Part One
The next question was from Pablo, who said that he was always lost in self-pity over very trivial things. The self-pity made him “very tense and cut off from any possibility.” Then he decided to make a list of examples of them, beginning the next morning after the Preparation. When he read them again after four days, a sense of revulsion arose: he did not want to be like that. This gave him “a very, very strong urge to not to be like that,” and over the last two days that “dramatic sense of self-pity hasn’t arisen.” Yet, he can sense that self-pity hasn’t gone forever. Should he continue with this line, or move to something else now that it seems quiet. He needed to know because, he said: “I’m not sure.”
“That’s also part of your misfortune, isn’t it?” said Mr Adie. (Everyone laughed. Obviously enough, there was a certain self-pity in how Pablo had moaned that he wasn’t sure). “It’s already there again. So make an effort now. See, I’ve tried and, “Now, what to do”? (laughter) You see how subtle the thing is, it will creep back into your very work.”
“You really have to be awake for this work, the thing is to awake. To be awake in your body, in your mind and in your feeling, and try eventually to acquire a balance, not all in the body and not all in the feeling. The head has got to work but, what does it do? In the absence of feeling, it’s capable of any atrocious thing. Well, good, go on. See all the ways which you’re unfortunate, how unfair it is.”
“And you worked for four whole days, but now you’re not sure. It’s wonderful to read, in All and Everything, about Ashiata Shiemash, when he was faced with the problem of how to help humanity, how to teach, and when he went out onto the mount at Veziniama, and for forty days and for forty nights, he did one thing, and another forty days and another forty nights, and a third forty days and a third forty nights. He did it and then he came to the conclusion that what he’d been doing was not possible so, what to do? What he had to do, having reached this level, he had to do all this to prepare, to find out what really he had to do. It’s a marvellous picture of intense protracted struggle. If you want feeling, try and read All and Everything and understand it.”
“He tells you how to read: the first time, read it straight through; the second time, only read it as if you were reading it out loud to somebody else; then only the third time, get your dictionaries and try and understand it.”
“He gives all the answers to all the questions, he gives the answers to thousands of questions that we haven’t asked yet and haven’t approached yet. We should study a little, we need fresh ideas you see, we need, we need impressions, fresh impressions, and the book is full of them. Of course, we don’t see them all, but we see some. In my work I have to try and arrange the situation so that I do get fresh impressions. So, for that I must move, move from this dead spot, this customary approach and I have to change my sight, I don’t have to do anything very terrific. Suppose I go to this special place for a cup of coffee, eleven o’clock each morning, and perhaps I choose to go to a different place, it may not be so easy, it may be a little bit further. A thousand reasons will present themselves why it’s better here. So, I’m defeated over a cup of coffee. Don’t waste time.”
“You ask whether to end this line and move on or not. No. Do not end this line, it is still current, and also move on to work on other aspects you need.”
Part Two
Pablo asked whether he should continue with a certain line of work, his work against self-pity; after all, he said, it had disappeared. He then added, thick with self-pity, that he wasn’t sure what he had to do. Mr Adie pointed this out to him, and so it was clear he had more work to do. Self-pity is a sort of hydra: when you cut off one head, two more appear.

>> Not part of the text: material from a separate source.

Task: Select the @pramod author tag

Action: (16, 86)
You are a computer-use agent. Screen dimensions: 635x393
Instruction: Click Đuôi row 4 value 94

Hercules needed help to singe the Lernaian hydra’s necks once he had decapitated it, so that it could not regenerate. In our case, the quality which can prevent the reappearance of the head is a three-centred consciousness to myself – the conscious which stands behind all my functions and sees them.
Mr Adie added to this a picture of the labours of Ashiata Shiemash as described in the First Series; a picture often being of more value than many words. In the middle, he said something more about the nature of the effort, and, I think, by implication, what had been lacking in Pablo’s efforts: a balanced sense of himself as a whole in which his feeling of himself played an equal part to his body (organic instinct) and intellect.

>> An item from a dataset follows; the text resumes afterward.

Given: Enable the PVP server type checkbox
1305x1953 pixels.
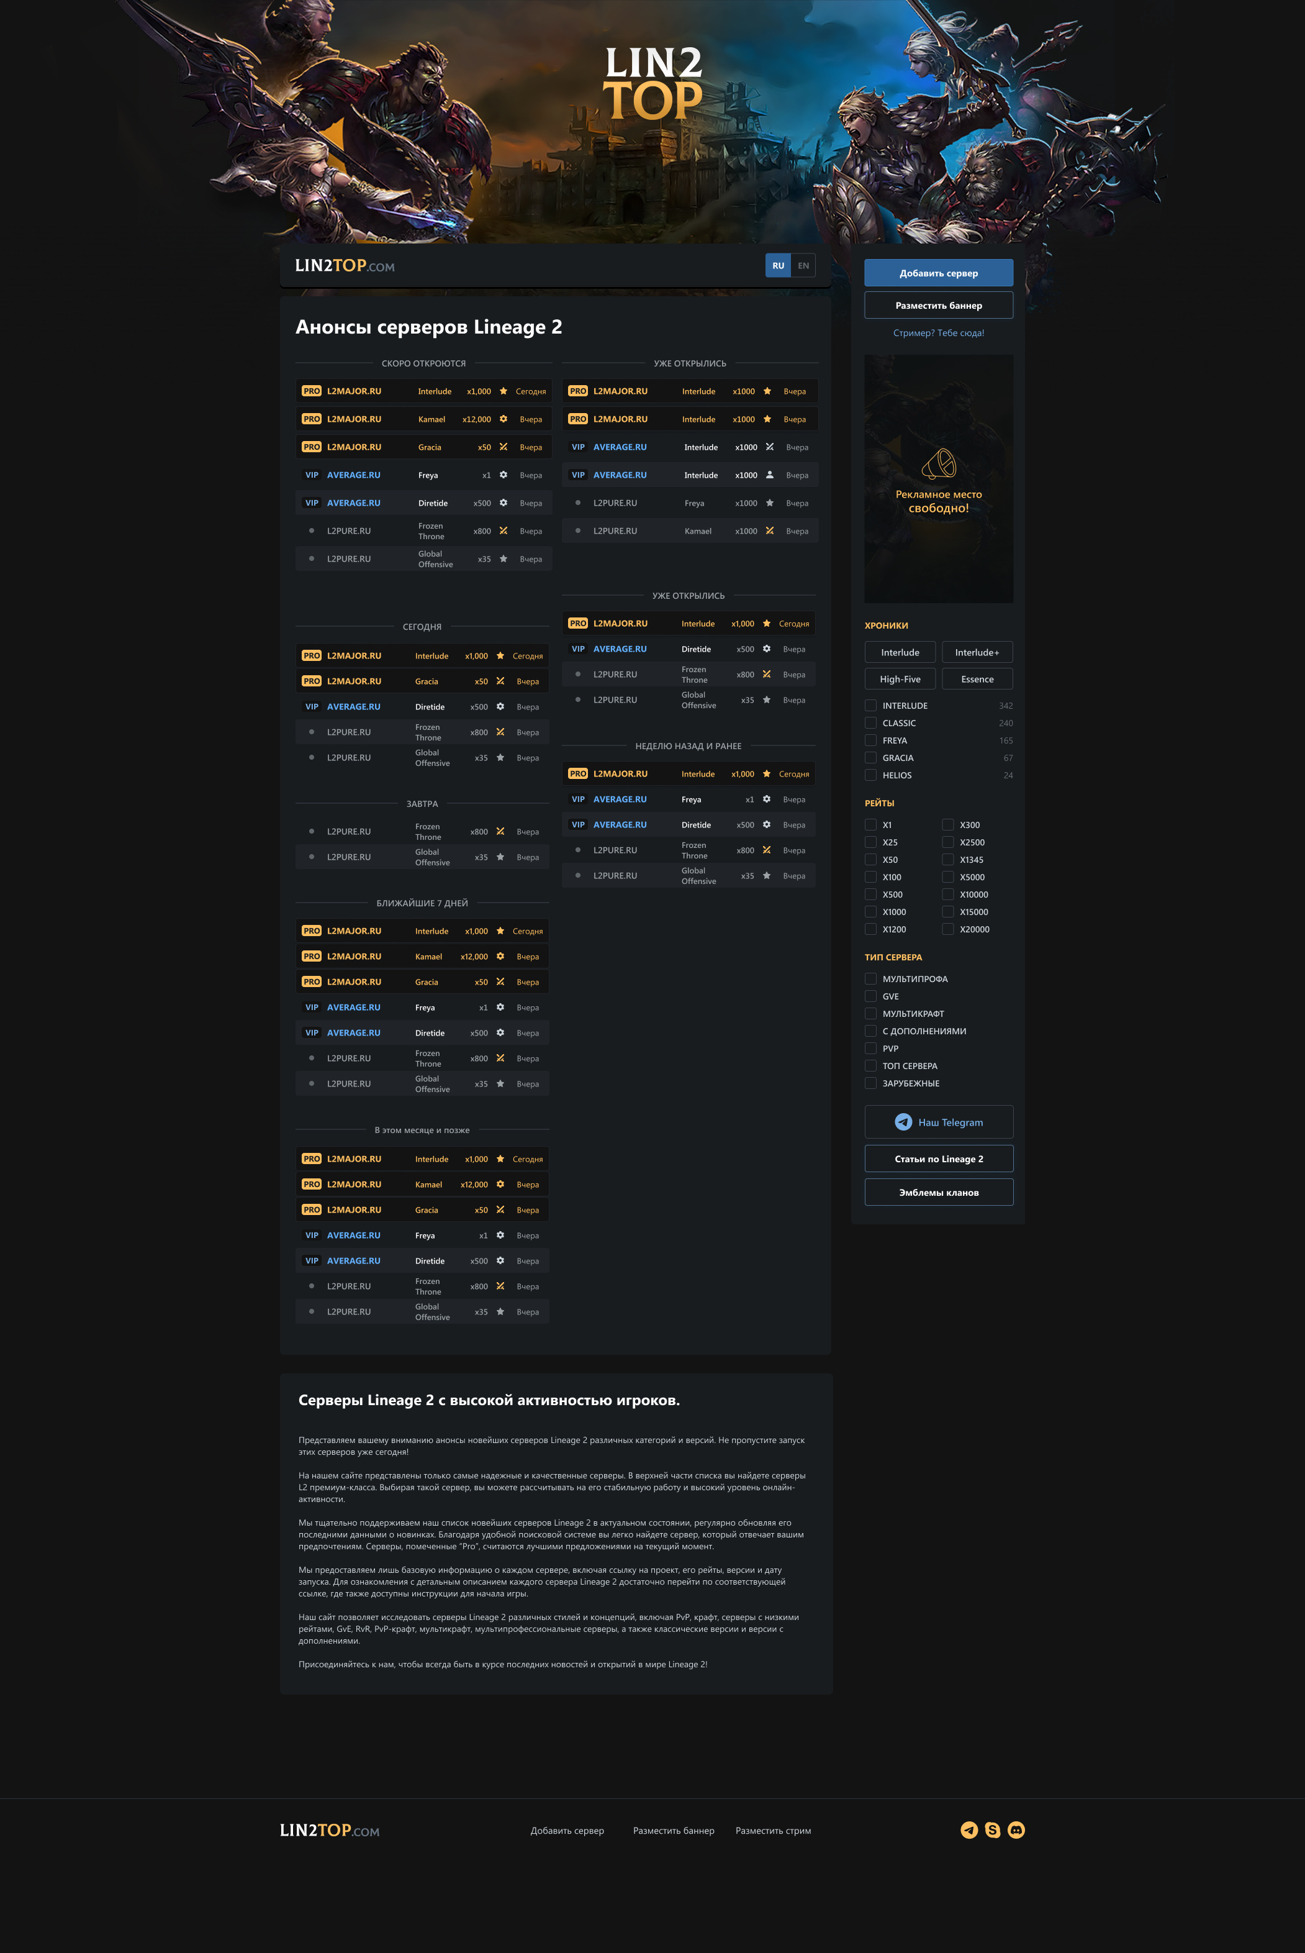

It is necessary to stress the importance of the body, of our consciously relaxing it so that the energies can circulate, and the distractions and diseases which come with tension be avoided. The awareness of our organic instinct, as Gurdjieff called it, is a providential anchor for our flightier mind and feeling. And, of course, the centrality of the mind cannot be dismissed: it provides clarity and certainty for all our functions. It is even an important check on the right working of my emotions. When I am lost in emotion, it seems impossible to withstand them. But my head can, sometimes, bring a certain critique which can edge me towards impartiality. The head can tell me, “This is a partial emotion, it is taking you away from yourself; it is not a feeling, bringing you to a fuller sense of your being reality.”
And that, I think, is one of the points Mr Adie was trying to make – that we need more feeling of ourselves, because that feeling will temper the intellect and keep it on the right track. So, with all three centres, it is like “one hand washes the other hand.” One of Mr Adie’s strengths was how he could evoke feeling. Over and above that, he manifested feeling in himself, and we could catch the flame, as it were, from him.